Una gatta passeggia sul tetto che eccita i suoi sensi animali e si fa penetrare da un camino spento e sospinto dalla forza del vapore acqueo tra quadri di fiori di loto e gelsomini sdolcinati che profumano di spermatozoi incontinenti. Un urlo e un getto di vapore al vulcano fiorito si sdraiano e si baciano tra effluvi di lava che lava la sporcizia dell’anima in una preghiera al lobo sinistro dell’orecchio della bestia innamorata con un coito vaginale.

Un’aperitivo stabico


Mi siedo su una sedia di eroina rossa per un aperitivo in un bar ansimante tra proboscidi di panna cotta. Gioisco al vedere una gazzella che incrocia le gambe e guarda la mia bottiglia carica di sperma filosofale. E gioisce alla vista dei girini che solleticano le frattaglie della sua specie in una carica colossale di veleno e di allegria alcolizzata. Mi guarda e mi si avvicina al galoppo per chiedermi “Avresti mica da accendere?” le sorrido e le passo una cornacchia pelosa che viene direttamente dall’Inferno.
“Mica avrai paura di volare tra le dita dei buoi?” mi fa con sguardo allupante.
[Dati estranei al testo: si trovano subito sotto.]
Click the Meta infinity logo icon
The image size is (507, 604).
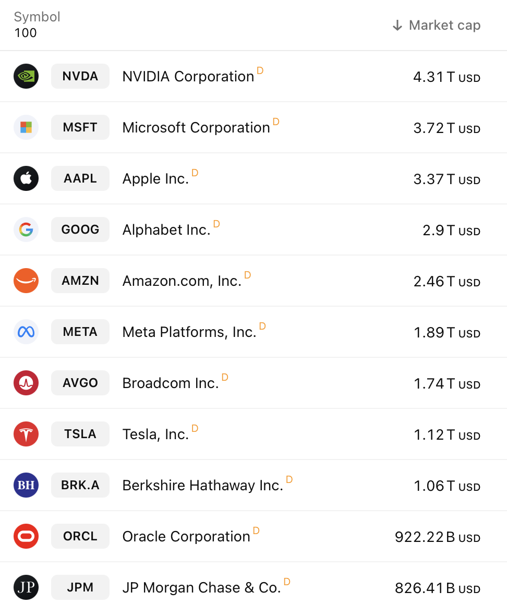[x=26, y=332]

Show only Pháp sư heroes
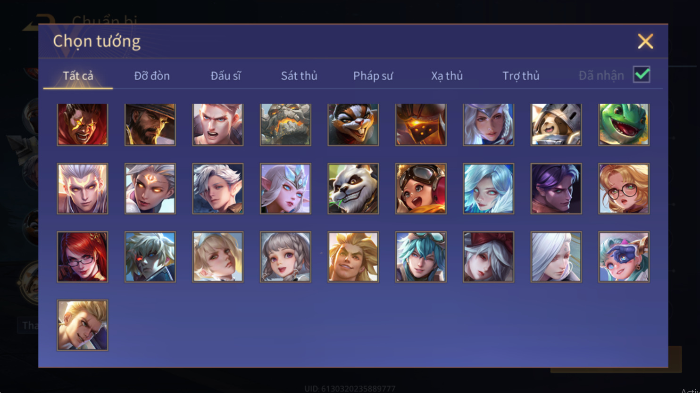pyautogui.click(x=373, y=75)
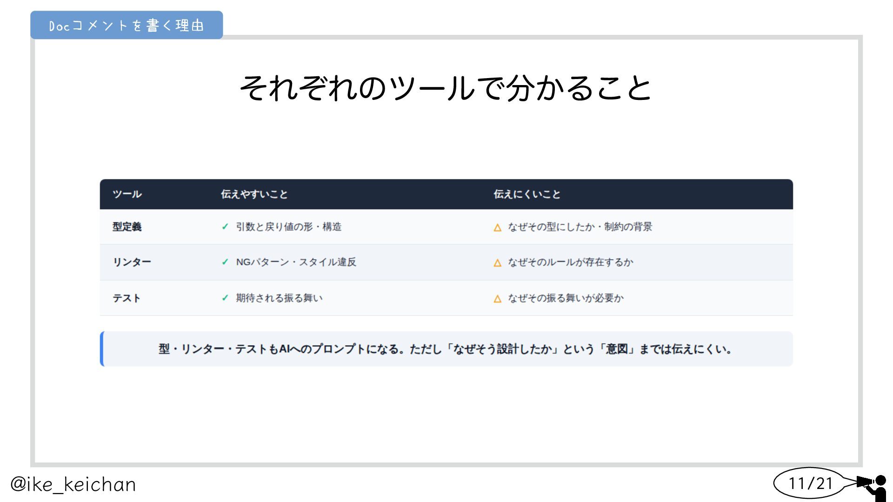Click the テスト row label

tap(126, 298)
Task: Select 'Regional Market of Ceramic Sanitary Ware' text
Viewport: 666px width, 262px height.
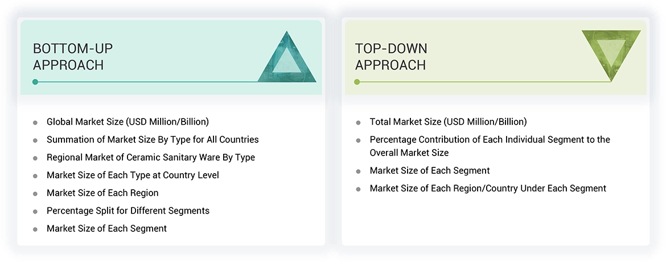Action: [151, 157]
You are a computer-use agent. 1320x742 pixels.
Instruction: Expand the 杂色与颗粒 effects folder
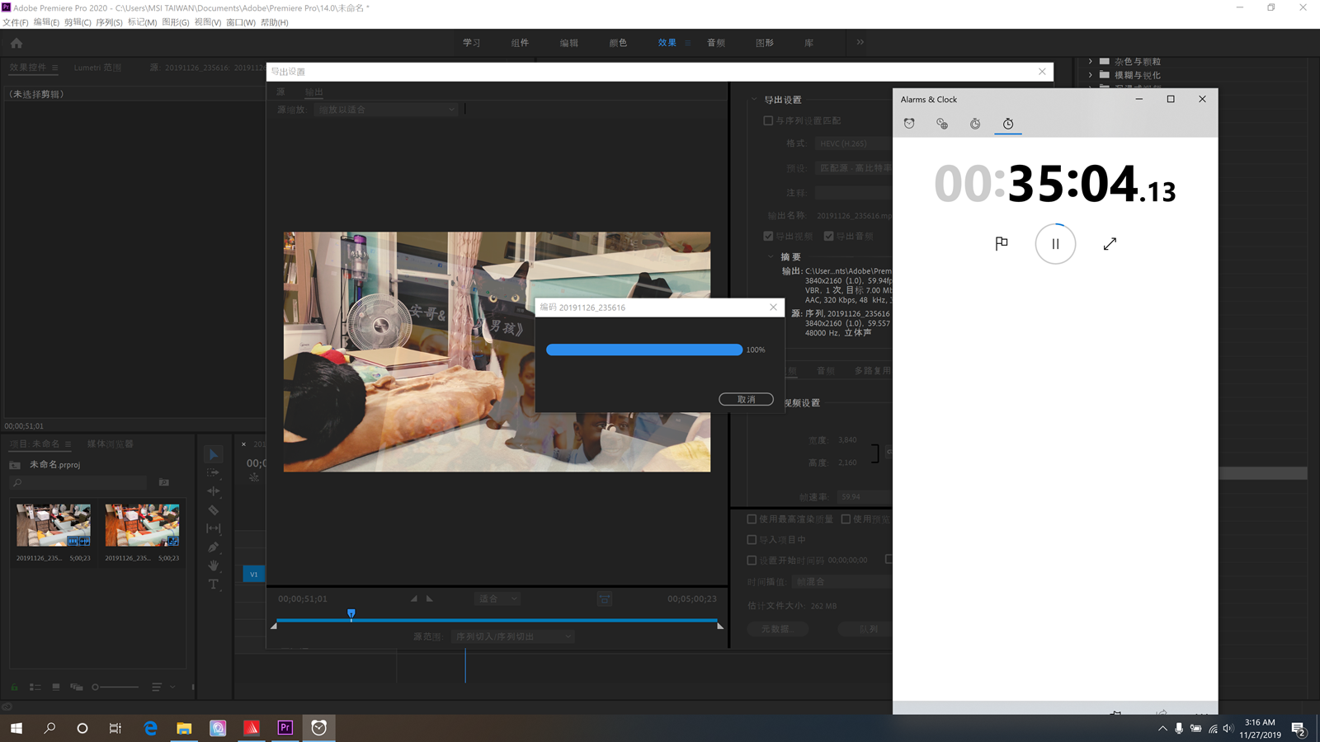click(1091, 61)
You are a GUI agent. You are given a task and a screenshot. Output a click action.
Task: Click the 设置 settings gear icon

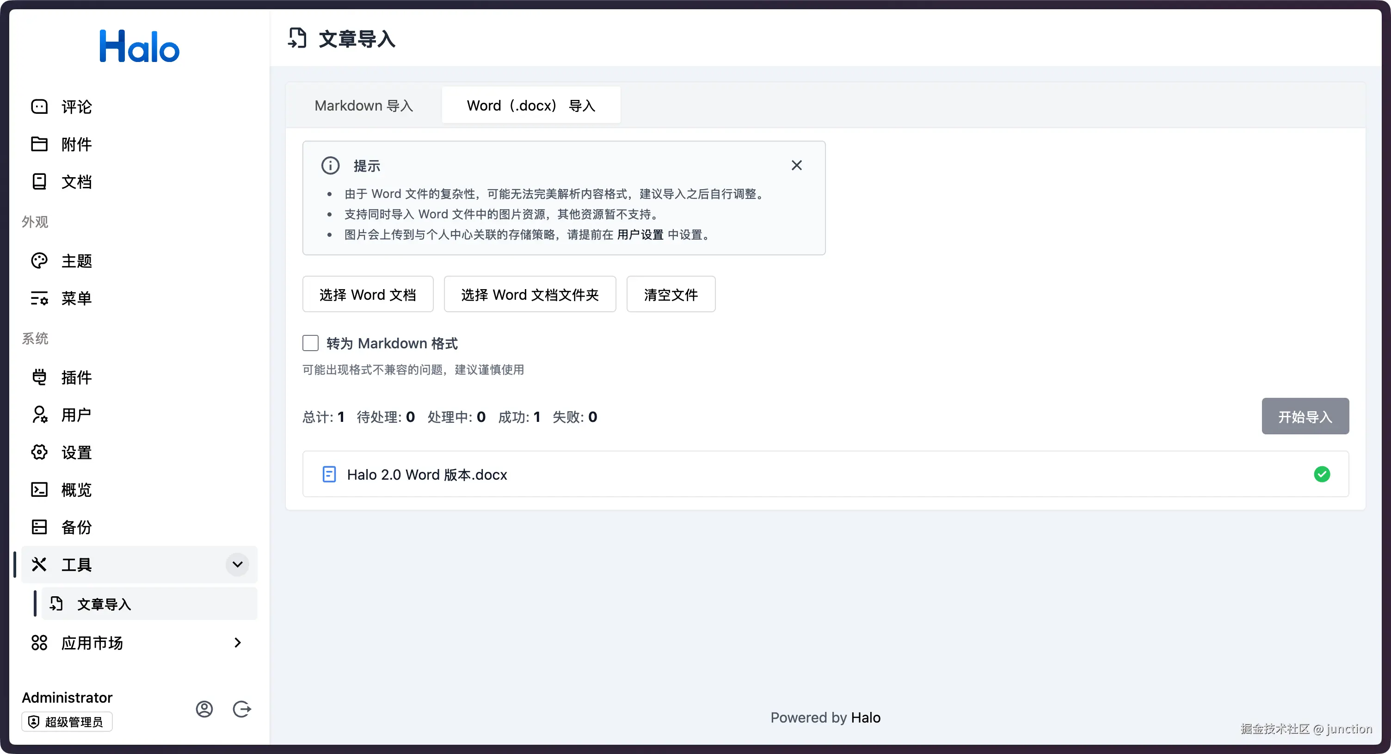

Io la guardo sprezzante e le allungo un panino sulla coda il che la eccita come un panino al prosciutto crudo con contorno di valchirie e mozzarella in carrozzella.
Mi allunga un diritto e un rovescio e capisco che vuole essere presa lì senza se e senza ma tra i caprioli incravattati e gli stuzzichini al veleno di topo gigio.
Non mi tiro indietro ma le tiro una coltellata al collo e ne faccio polpette in una visione della via lattea che non lascia dietro di se altro che scie di comete a forma di burro e salvia.
Mi accascio stanco tra formicolii di buchi neri e arrosti urogenitali per contenere la passione virile di un fungo atomico bello a vedersi e caldo di microonde. Ci baciamo ed esprimiamo un desiderio sul bancone del bar in mezzo a cani e porci che ci hanno imitato e leccato.